++++ DATA RECORDS
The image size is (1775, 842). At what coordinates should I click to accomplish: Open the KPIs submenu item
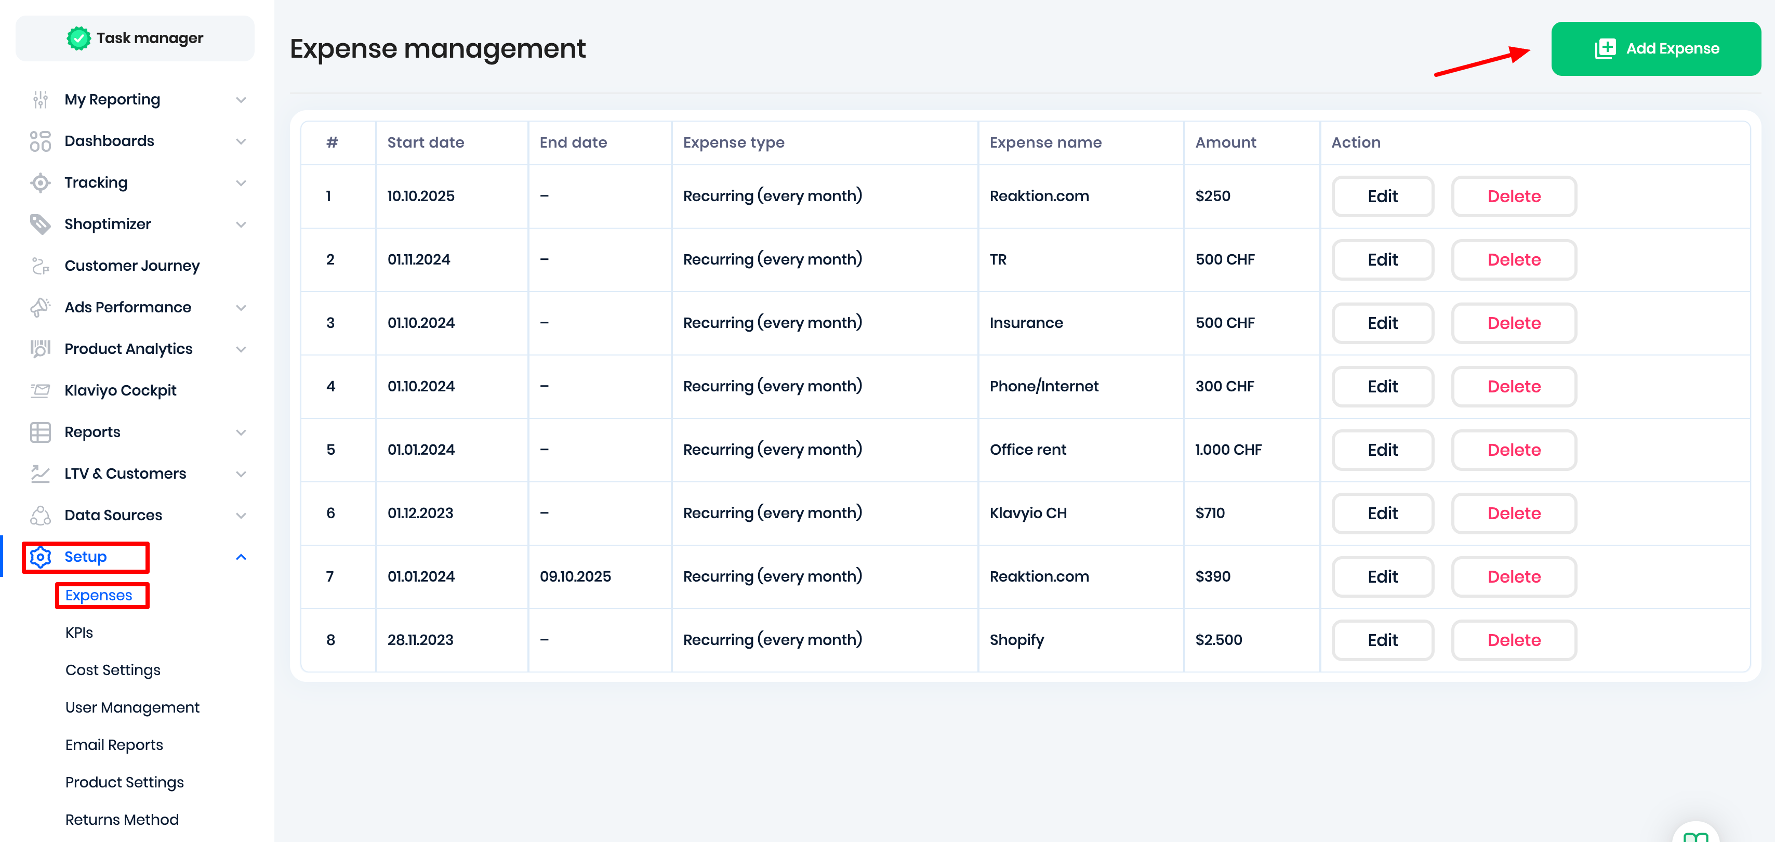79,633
++++++++
++++ DATA RECORDS
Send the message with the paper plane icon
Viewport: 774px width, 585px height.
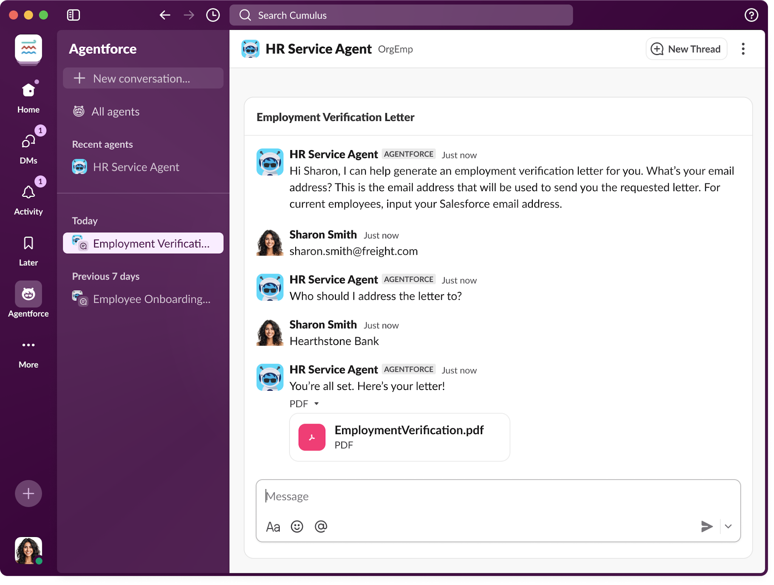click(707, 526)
++++++++
++++ DATA RECORDS
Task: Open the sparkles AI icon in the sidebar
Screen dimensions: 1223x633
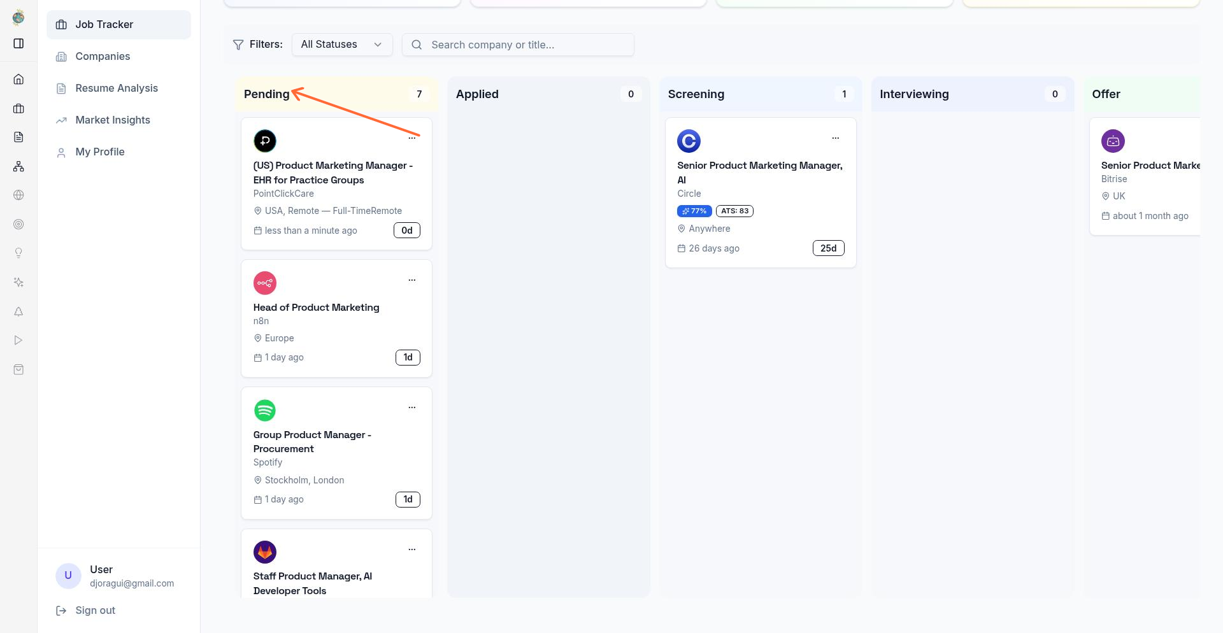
++++++++
Would you output, from the records above, exactly the run of lines that starts at the line containing "Task: Open the" and ends at the line containing "Screen dimensions: 1223x633", and only that run?

Task: Open the sparkles AI icon in the sidebar
Screen dimensions: 1223x633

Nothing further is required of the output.